Next, we estimated the proportion of viral richness in each ecosystem category found to encode organosulfur metabolism AMGs. Viruses encoding at least one AMG were found to be highly abundant in human vaginal, gastrointestinal and oral microbiomes comprising 8%, 6% and 3% of all identified viruses, respectively. Mammalian-associated, other animal-associated and plant-associated microbiomes likewise had significant AMG-encoding virus abundances of 8%, 6% and 6%, respectively. Notably, previous reports have determined that expanded viral richness in the gastrointestinal tract is correlated with the manifestation of IBD (Norman et al., 2015) and our results support the possibility of this being in part due to the metabolic potential of viruses, such as for sulfide production. This points to an important distinction that the collective metabolic potential of viruses in these host-associated environments, in conjuction with measuring total viral richness, could have significant implications for host health. Viruses encoding organosulfur AMGs beyond host-associated microbiomes may also impact ecosystem health. Major environmental systems, such as the deep subsurface (6%), engineered (3%), soil (3%), freshwater (2%), wetlands (2%), marine (2%) and hydrothermal vents (2%), likewise display significant richness of organosulfur AMG encoding viruses (Table S4). The net impact of viral metabolism on organic and inorganic sulfur compound concentrations in these environments is unknown, but it is nonetheless striking that up to 8% of all resident viruses may be involved.

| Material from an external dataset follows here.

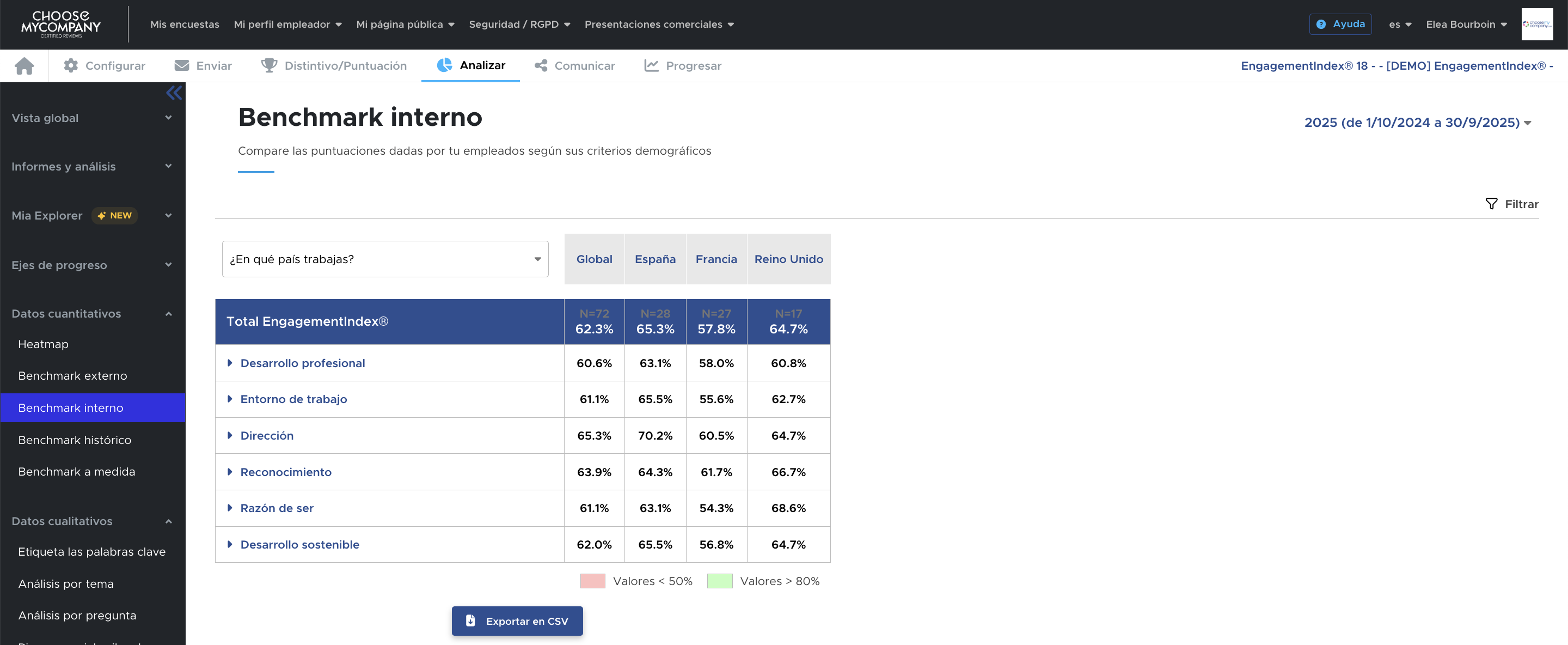Click the home icon in toolbar
Image resolution: width=1568 pixels, height=645 pixels.
coord(24,66)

Viruses recovered from non-human microbiomes also displayed extensive geographical and niche distributions, which demonstrates their relevance in global sulfur biochemistry (Figure 2B). Individual distributions of abundant AMGs (e.g. dcm, cysC, cysK, cysH, metK, and tauD) likewise had no geographical or environmental restrictions (Figure S1A-F). For example, cysH which encodes a critical enzyme for assimilatory sulfur metabolism was found in every ecosystem except the deep subsurface. CysK, a predominant enzyme involved in sulfide generation from cysteine degradation was also broadly dispersed in marine, freshwater, engineered, hydrothermal vent and host-associated environments. Even msmA which was only identified in marine environments showed strong geographical dispersal (Figure S1G).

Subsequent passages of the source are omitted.